> **INFORMATION SHOWN**
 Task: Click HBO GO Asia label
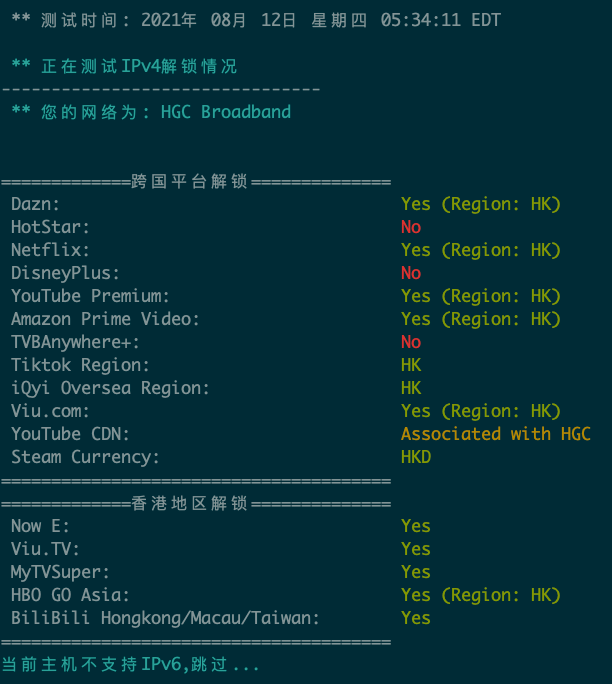[70, 595]
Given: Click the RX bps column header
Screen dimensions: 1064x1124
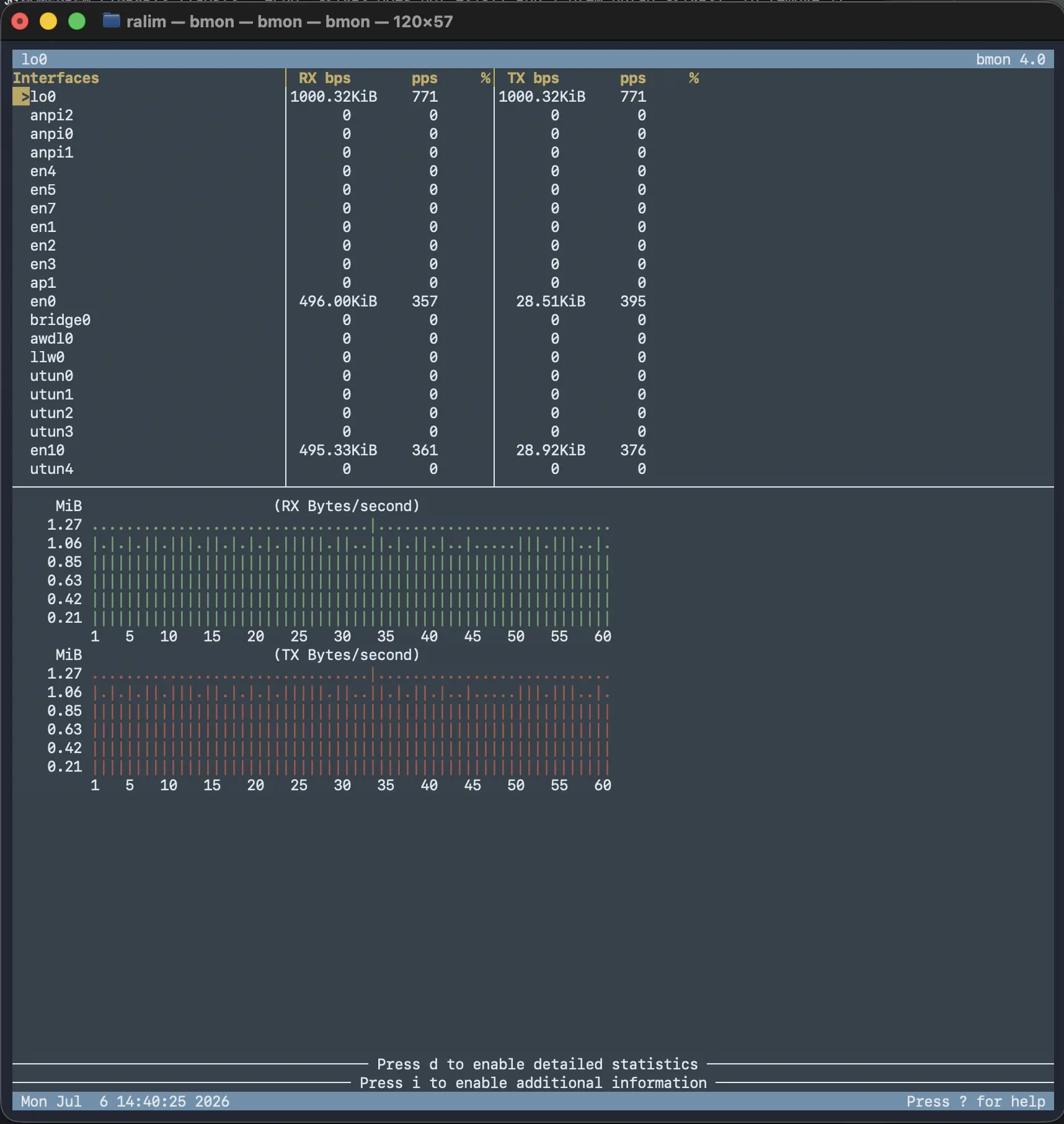Looking at the screenshot, I should (x=325, y=78).

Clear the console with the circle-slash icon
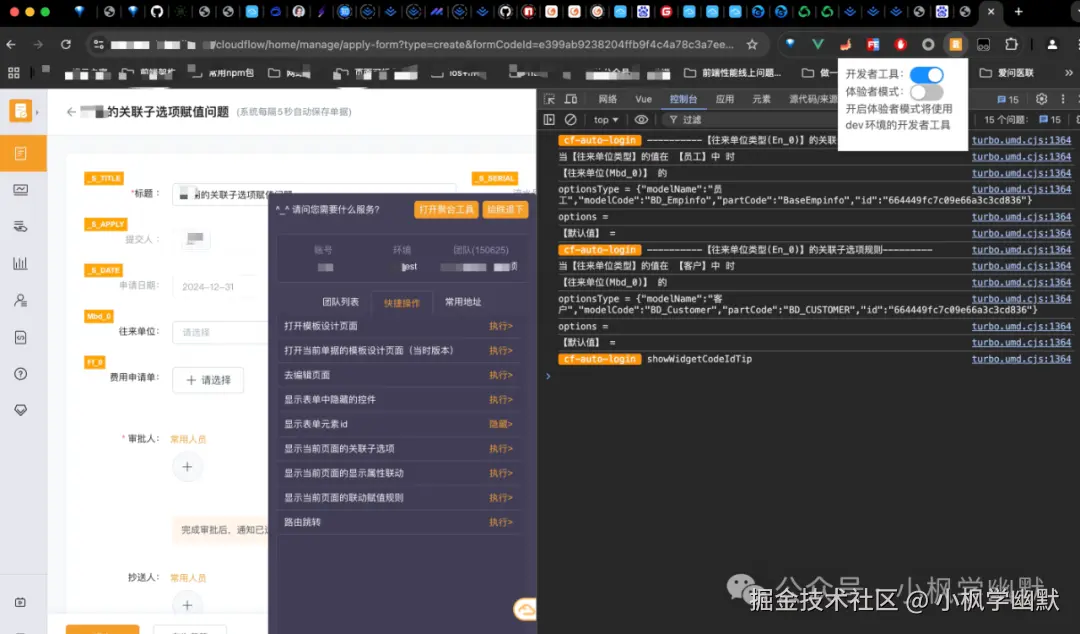[x=570, y=119]
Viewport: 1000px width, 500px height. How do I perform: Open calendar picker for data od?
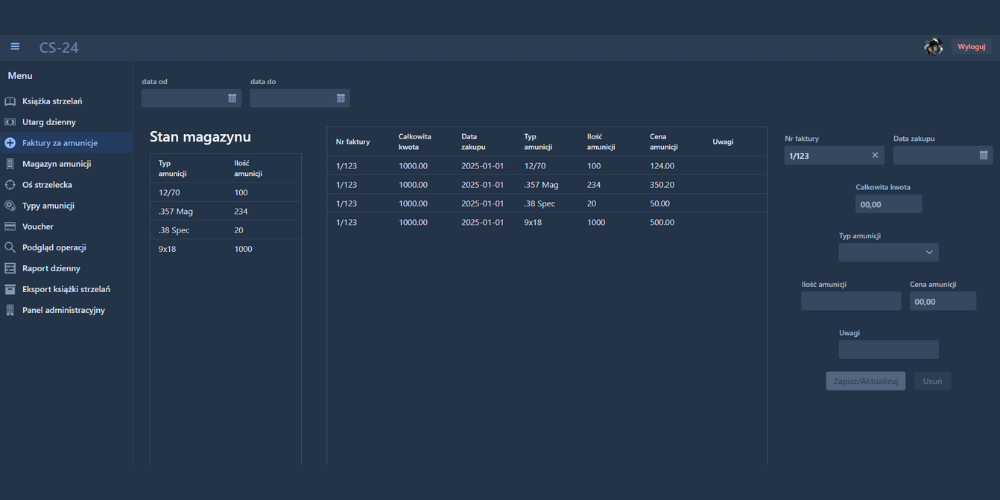tap(232, 98)
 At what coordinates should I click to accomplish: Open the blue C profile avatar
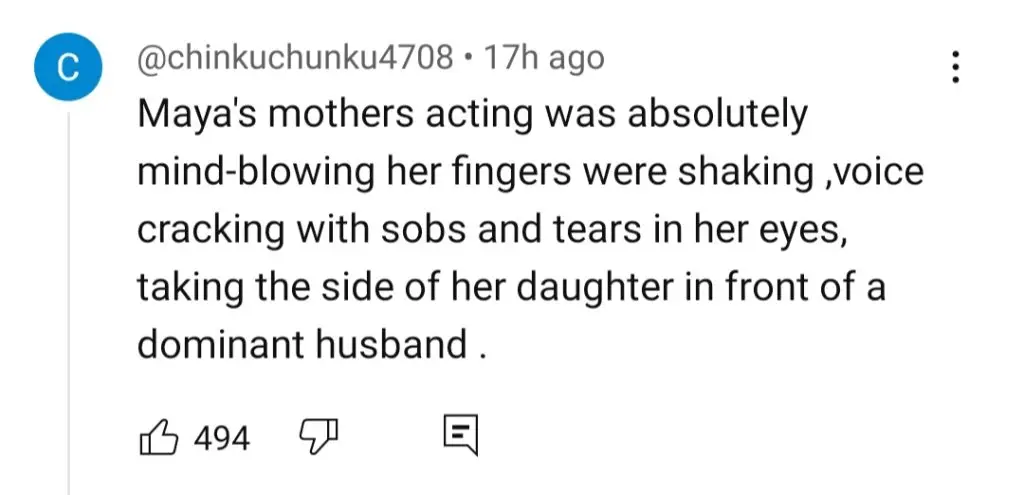(68, 67)
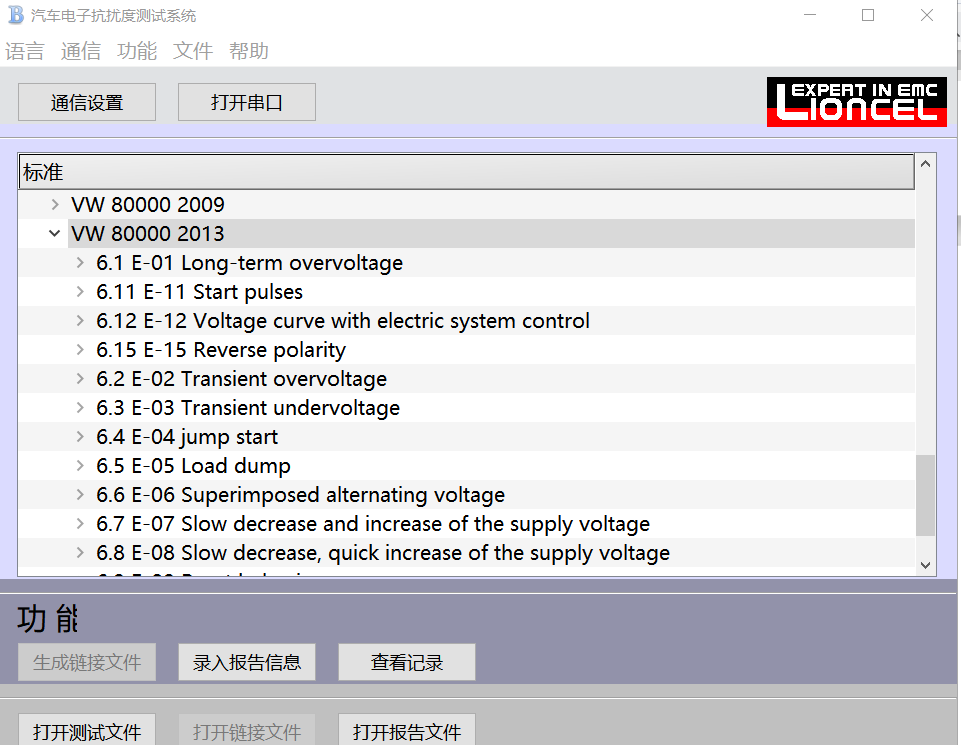Viewport: 961px width, 745px height.
Task: Click the tree list scroll-down arrow
Action: tap(925, 565)
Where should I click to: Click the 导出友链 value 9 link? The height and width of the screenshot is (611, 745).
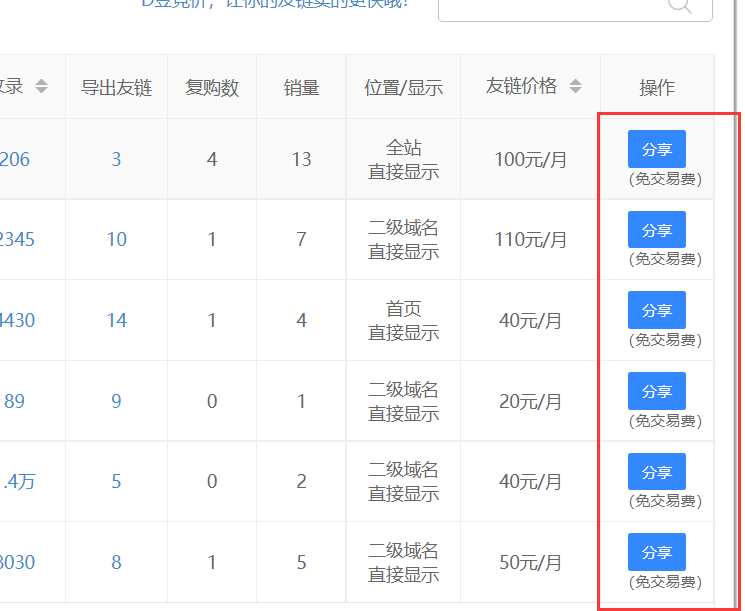click(x=116, y=401)
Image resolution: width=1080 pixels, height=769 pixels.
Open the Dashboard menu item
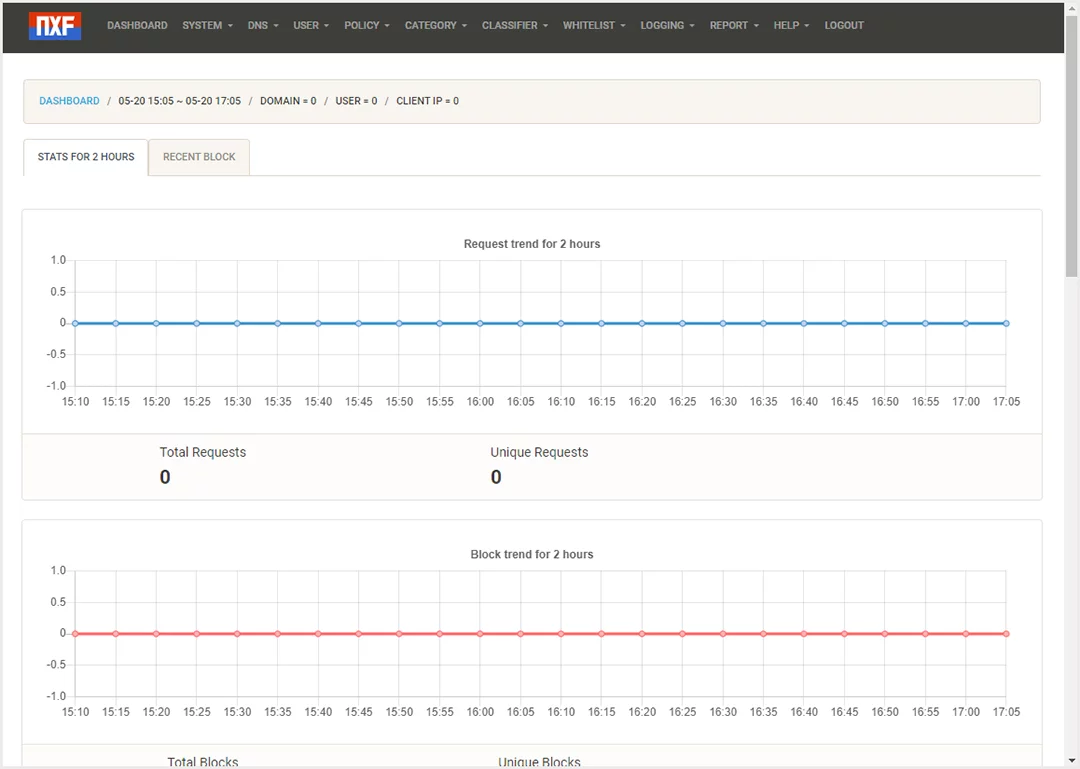coord(137,26)
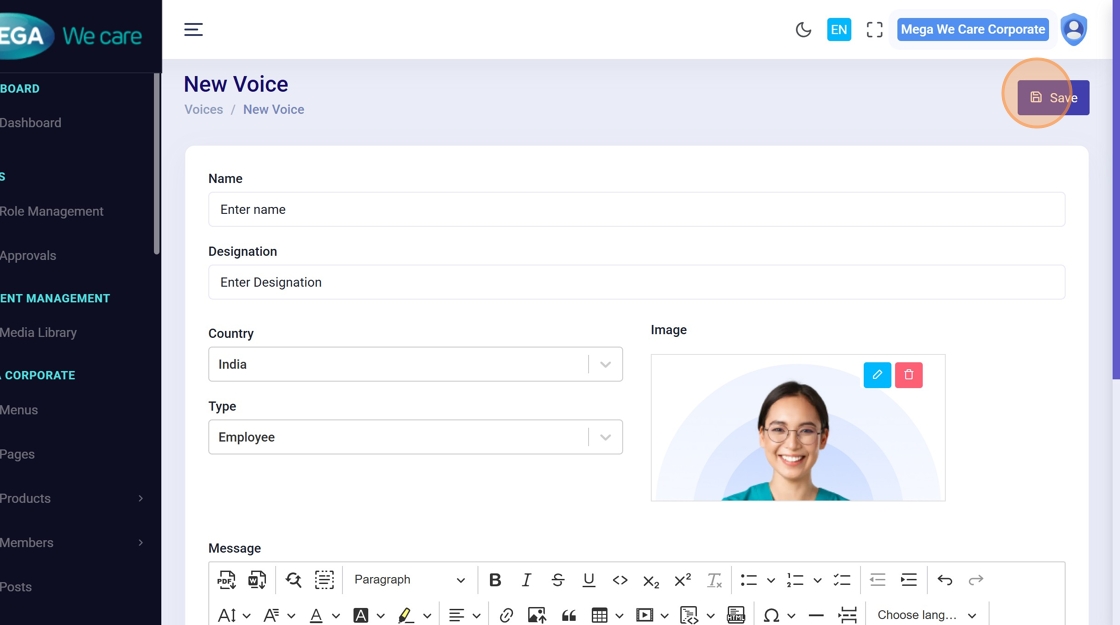
Task: Click the Save button
Action: click(1053, 98)

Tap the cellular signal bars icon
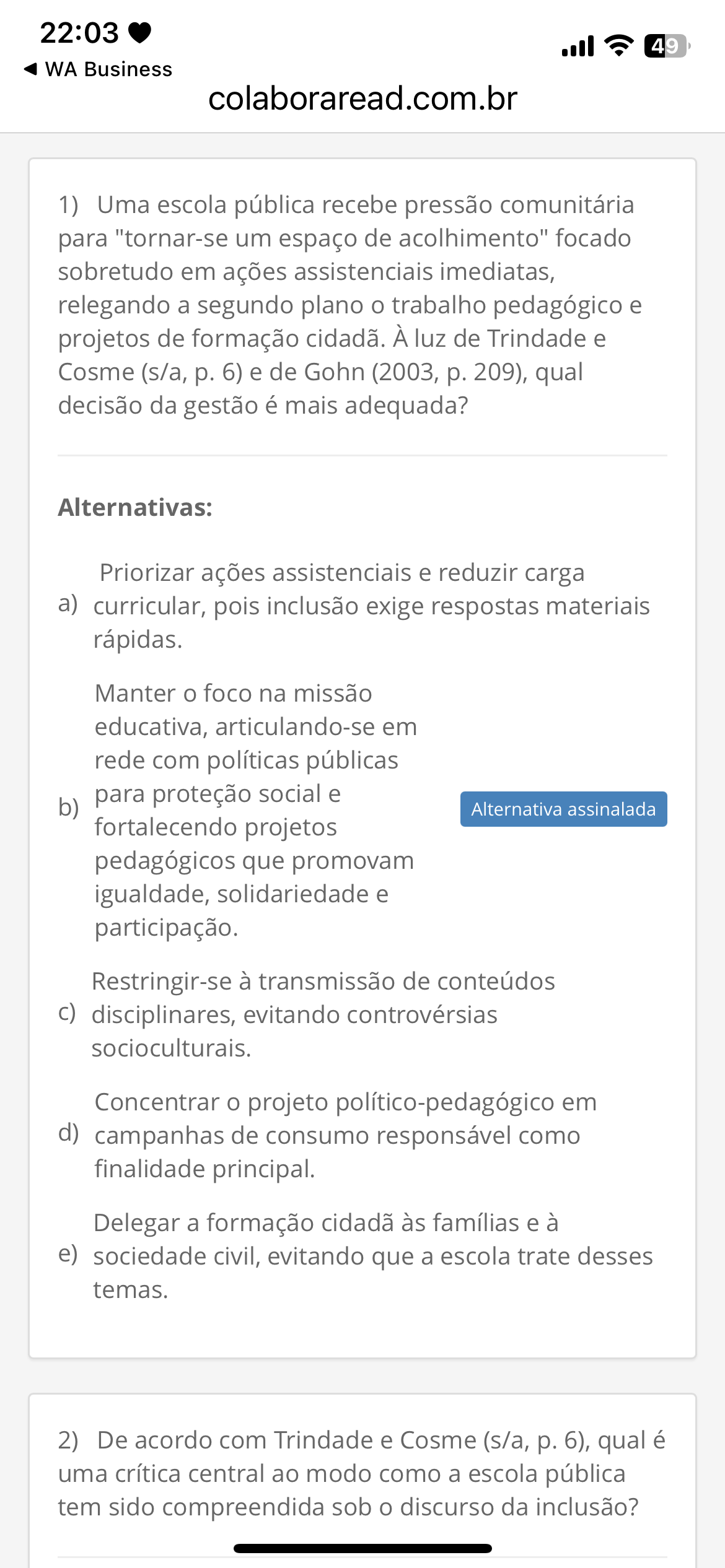pos(578,46)
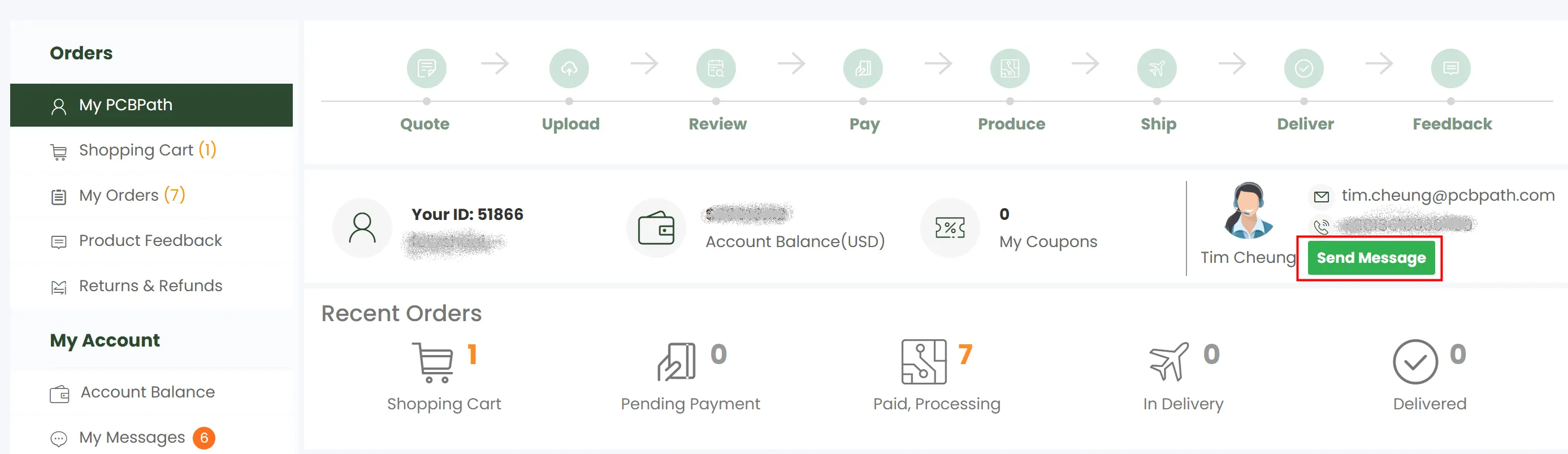This screenshot has width=1568, height=454.
Task: Open My Messages with 6 unread
Action: pyautogui.click(x=132, y=438)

> **TO DO**
Copy the final stretch of the entries exactly: the line containing "Where should I" and every line after it through the last. Include no pictures and nothing more.

> **EXPECTED ANSWER**
Where should I click to: Click the 导出友链 value 9 link? The height and width of the screenshot is (611, 745).
click(x=116, y=401)
Image resolution: width=1080 pixels, height=769 pixels.
Open the Dashboard menu item
coord(137,26)
Task: Click the Save button
Action: click(1053, 98)

Tap the cellular signal bars icon
pos(578,46)
This screenshot has width=1568, height=454.
Task: Open My Messages with 6 unread
Action: pyautogui.click(x=132, y=438)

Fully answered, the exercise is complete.